Uncertainty surrounding how soon the Bank of England will increase interest rates has been mounting since the Office for National Statistics (ONS) announced that unemployment rates fell to 7.1% for September to November 2013.
Back in August 2013, Bank of England governor, Mark Carney said that he would tie interest rates to the country’s unemployment rate.
As a result, the Bank of England would only consider an interest rate rise once unemployment rates fell to 7% or below.
The announcement from the ONS last week, however, has raised doubts over earlier predictions that the unemployment rate would only reach the 7% threshold as late as 2016.

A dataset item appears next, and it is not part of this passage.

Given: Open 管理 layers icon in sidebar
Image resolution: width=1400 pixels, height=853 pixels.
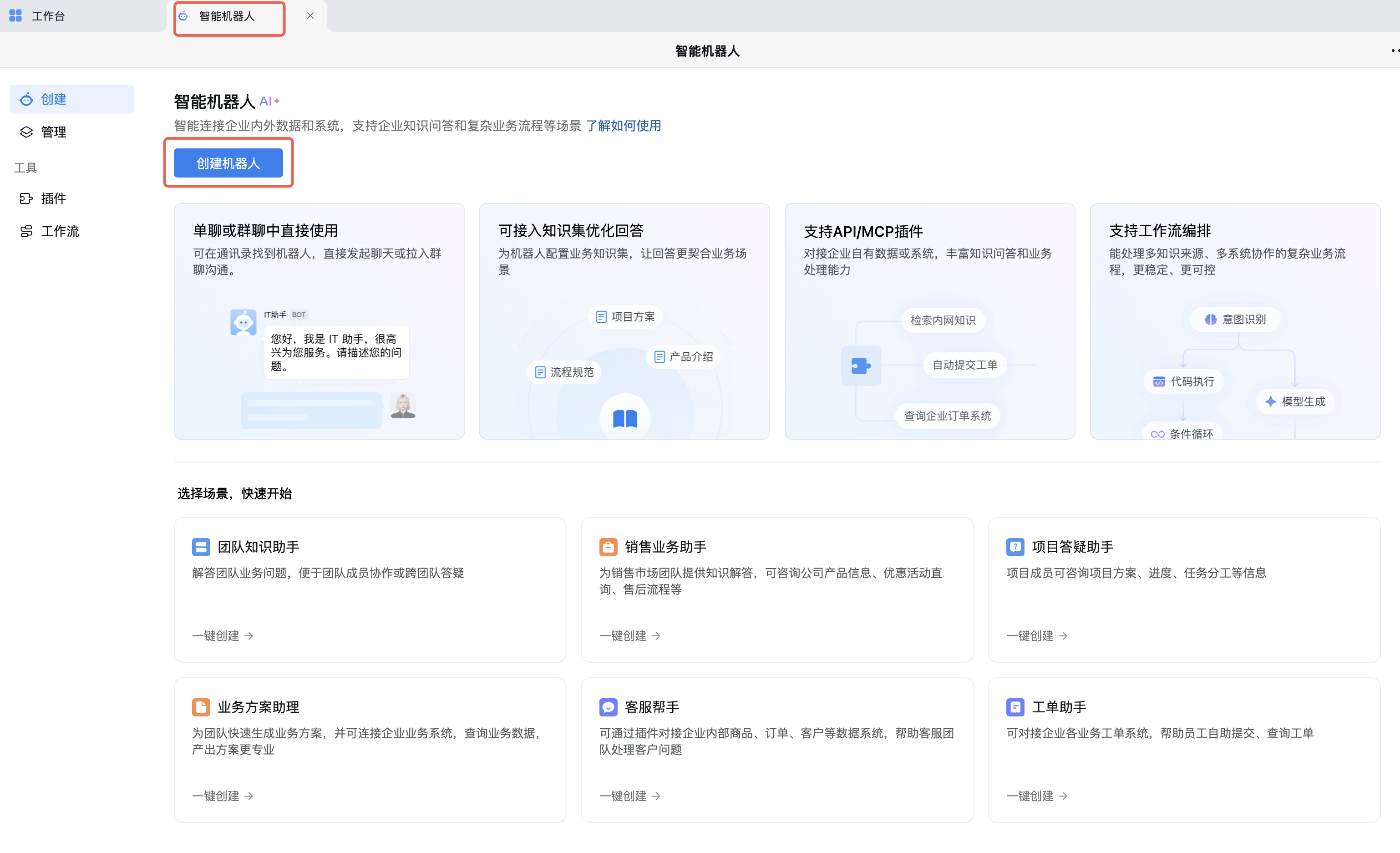Looking at the screenshot, I should [x=26, y=132].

‘Perilous debt’ looms if rates rise
Analysis by independent think tank, Resolution Foundation, has claimed that up to two million Brits could face ‘perilous debts’ by 2018 should rates rise significantly from 0.5% to 5%.
The analysis classifies perilous debt as the need to spend more than half of one’s disposable income on debt repayments.
Should rates rise to the more optimistic figure of 3%, then the number of those in perilous debt would still increase to just over one million.
Matthew Whittaker, senior economist at the Resolution Foundation, said: “Even if we take a somewhat rosy view of how the economy will develop over the next few years the number of households severely exposed to debt looks as though it will double.”
Meanwhile, chief executive at the Resolution Foundation, Gavin Kelly, believes “there is little sign of the political or financial establishment giving this the priority it deserves.”
No cause for alarm, says Carney
Despite the warnings, Mr Carney, speaking to BBC Newsnight at the Davos World Economic Forum 2014, said that there was “no immediate need to increase interest rates.
Mr Carney was also keen to play down the role of unemployment rates in deciding the bank rate as it’s “really about overall conditions in the whole labour market”.
The Bank of England’s reassurances may hold off debt panic for now but the unemployment rate drop is unlikely to dissuade the market from believing that an interest rate rise is on the horizon.
On Wednesday, the currency market responded to the UK’s unemployment rates, helping the pound reach its strongest position against the euro in a year.
Many consumers will be hoping that mortgage lenders and other credit providers do not pre-empt a bank rate rise with their own increases but with unemployment rates almost at the 7% threshold it may be difficult for the Bank of England to hold off even a gradual rise in interest rates.